Data entries:
★ ★ ★

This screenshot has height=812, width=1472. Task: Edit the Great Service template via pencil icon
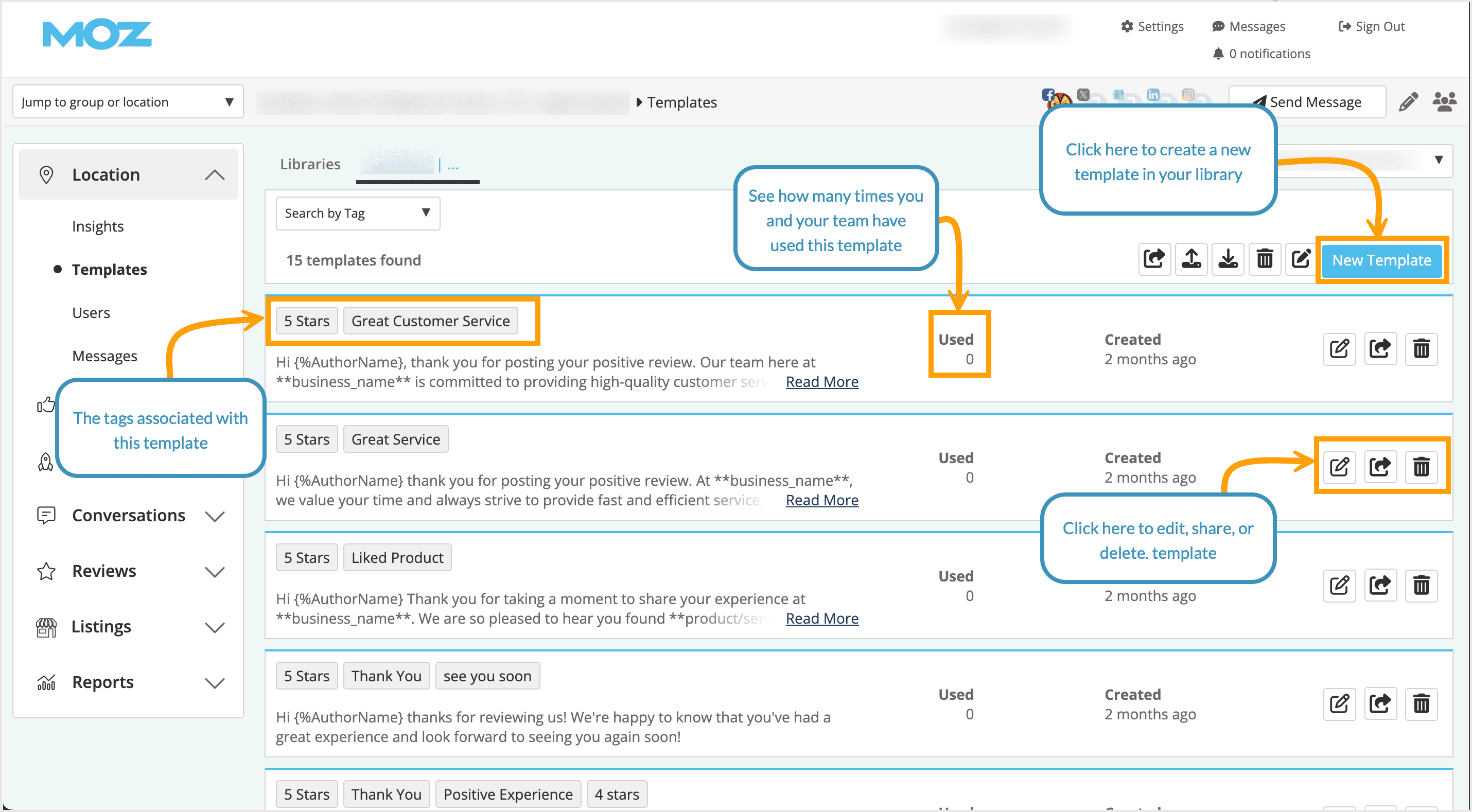1339,467
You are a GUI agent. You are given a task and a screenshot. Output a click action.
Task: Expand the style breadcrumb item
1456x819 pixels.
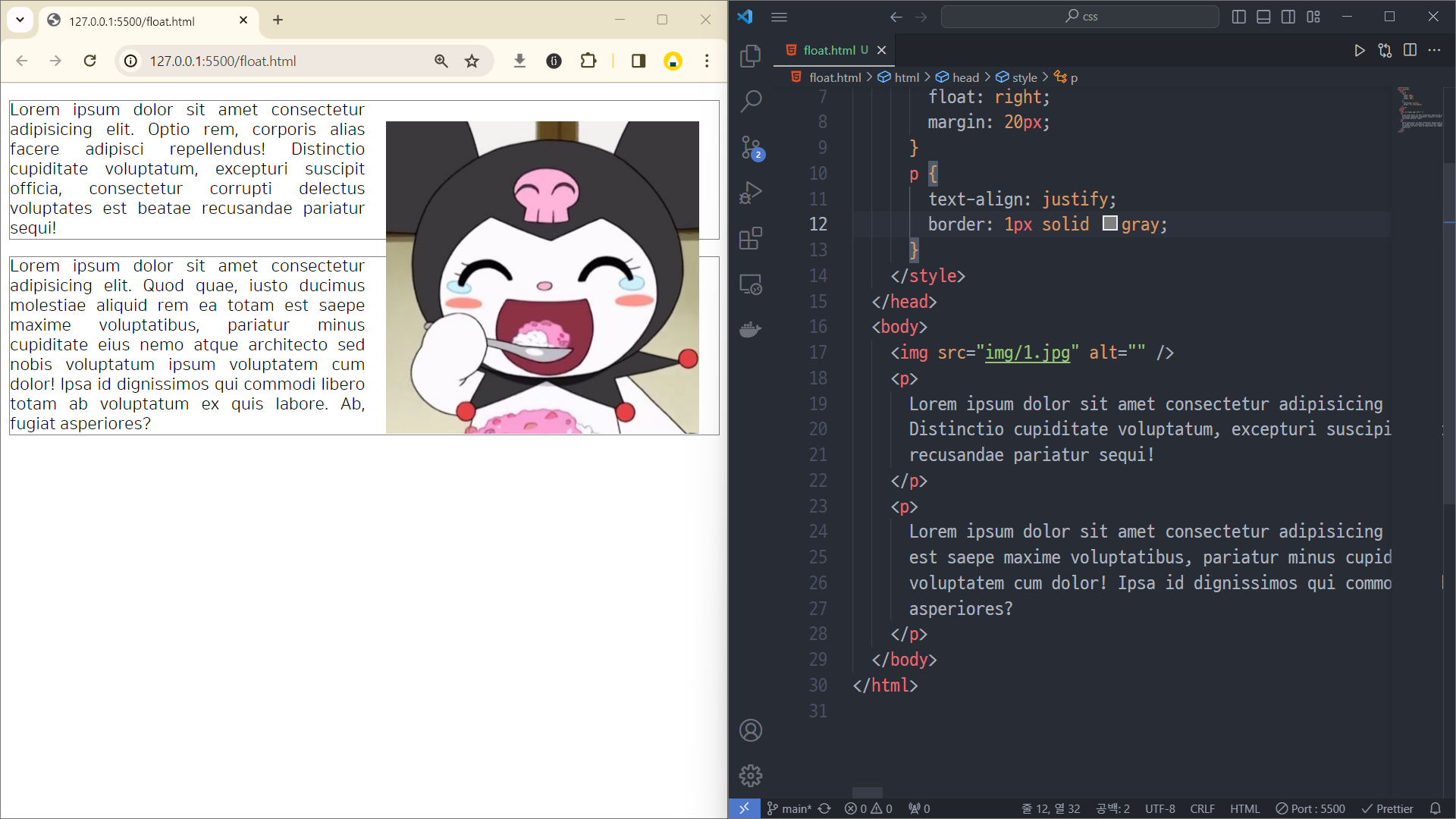1024,77
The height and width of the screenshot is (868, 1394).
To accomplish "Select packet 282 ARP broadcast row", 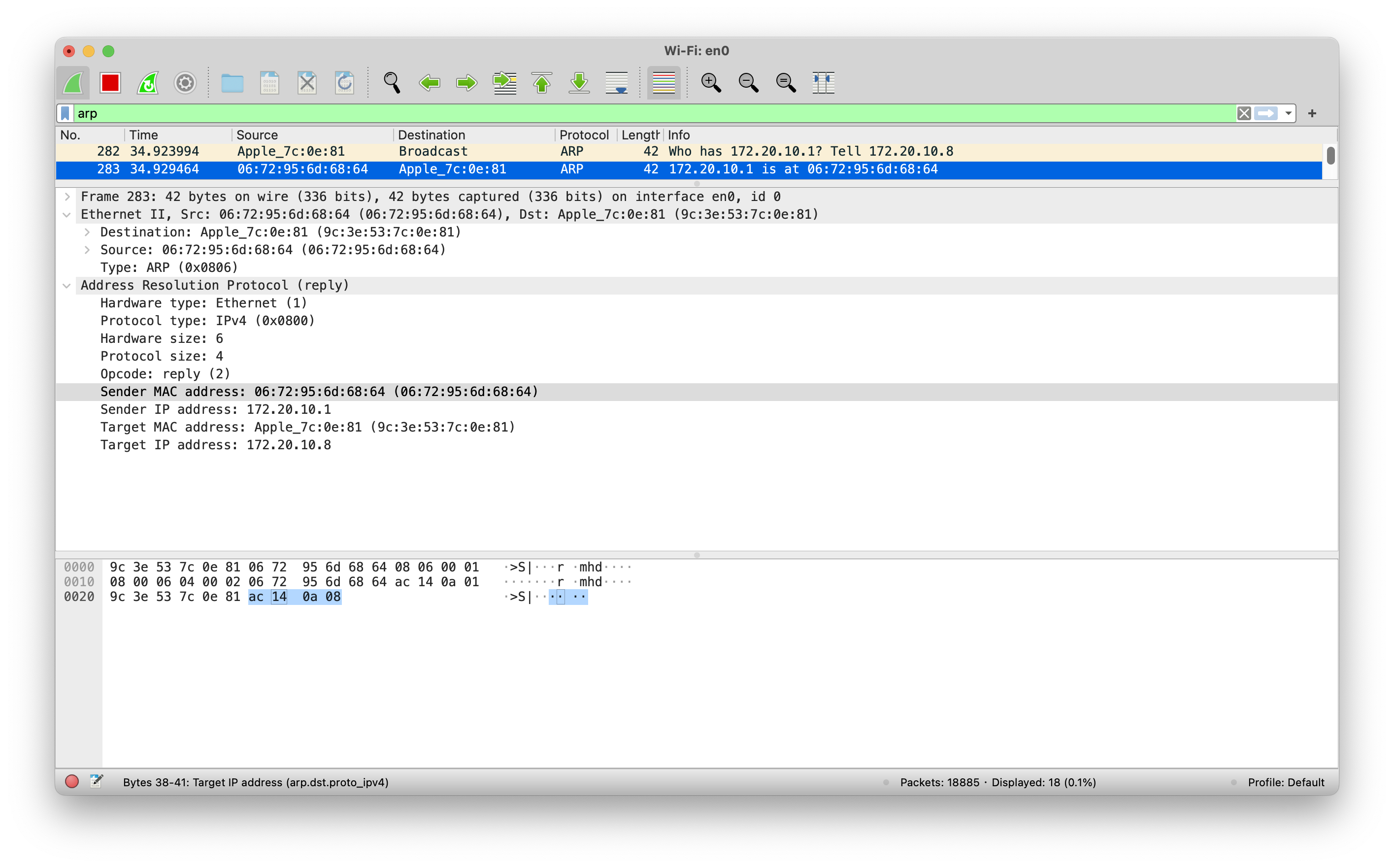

★ ★ ★

Work instructions:
Restate the entries above word for word, keeping pictures out of the copy.

Output of the task:
This screenshot has height=812, width=1472. Task: Edit the Great Service template via pencil icon
1339,467
You are a GUI agent. You are given a task and a screenshot. Output a click action.
Task: Expand the style breadcrumb item
1456x819 pixels.
1024,77
The height and width of the screenshot is (868, 1394).
To accomplish "Select packet 282 ARP broadcast row", 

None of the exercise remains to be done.